Addison Barger is not back in John Schneider's lineup Friday, and that is the first thing Blue Jays fans will notice against the Angels.

That makes this card feel a little off right away. Earlier this week, the expectation around Toronto was that Barger would be active for Friday's opener against Los Angeles.

Instead, the Blue Jays rolled out George Springer at DH, Myles Straw in right field, Vladimir Guerrero Jr. at first base, Kazuma Okamoto at third, Daulton Varsho in center, Ernie Clement at second, Davis Schneider in left, Andrés Giménez at shortstop, and Brandon Valenzuela behind the plate. Dylan Cease gets the start.

The surprise is not just that Barger missed the lineup. It is that he is still not active at all after Schneider said the plan was for him to be back Friday.

That naturally puts the spotlight back on Davis Schneider. He stays in left field on a day that looked earlier in the week like it might force Toronto's toughest position-player roster move.

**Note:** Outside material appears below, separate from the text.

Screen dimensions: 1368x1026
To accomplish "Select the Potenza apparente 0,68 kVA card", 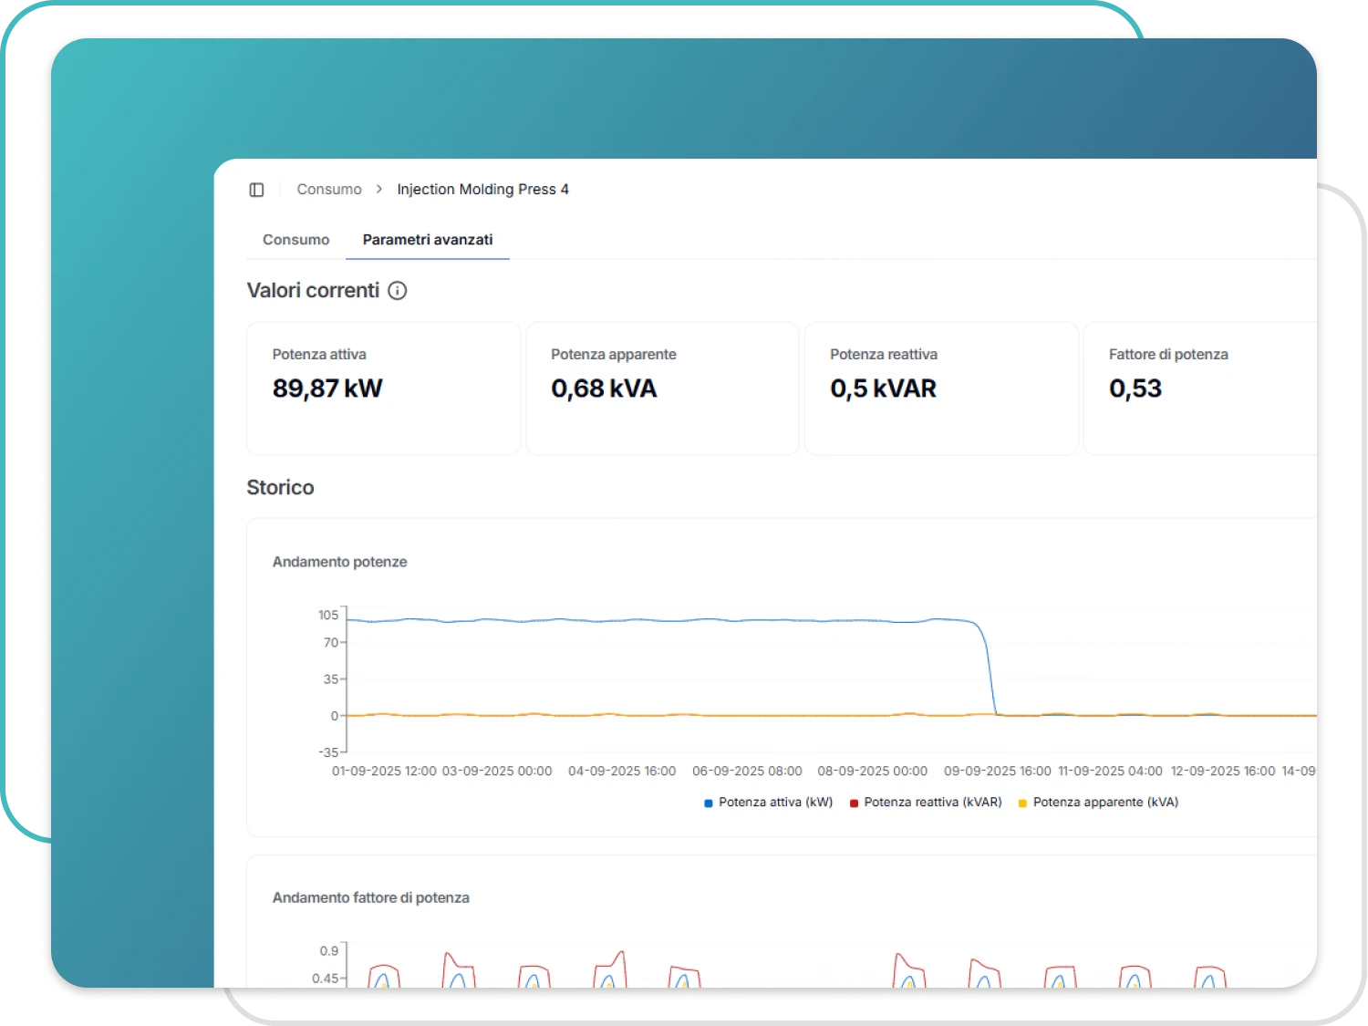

And that is why this lineup creates more questions than answers. If Barger was supposed to be ready, something clearly changed between that early-week expectation and first pitch Friday, even if the club has not publicly laid out the reason yet. That is an inference from the timeline, not a confirmed diagnosis.

For now, Schneider is sticking with the group he has, and the look of it says plenty. Straw keeps a starting role, Davis Schneider keeps his roster spot for another day, and Toronto waits longer on one of the bats it expected back.

Toronto still needs Addison Barger back soon

That matters because this is not a club with room to drift. The Blue Jays entered Friday at 16-21, opening a home series against an Angels team that came in at 15-23.

Barger's return was supposed to give Toronto a cleaner path through that squeeze. Before the injury, he projected as a regular piece of the outfield mix, not just bench depth.

So when he is still missing from the lineup on the exact day he was expected back, fans are going to read into it. That is fair, especially with the Blue Jays trying to snap the flat stretch they carried home from Tampa Bay.

There is also a baseball cost to waiting. Springer is still at DH, Straw is still in the outfield, and Toronto is still asking the same group to supply more offense than it has shown lately.

Cease gives the Blue Jays their best available arm to open the series, which only sharpens the need for a better lineup night. Toronto listed him at 2-1 with a 3.05 ERA entering the game, while Reid Detmers came in at 1-2 with a 4.28 ERA for Los Angeles.

That is why Barger's absence lands harder than a routine pregame note. Friday was supposed to be about his return. Instead, it is about why the Blue Jays are still waiting.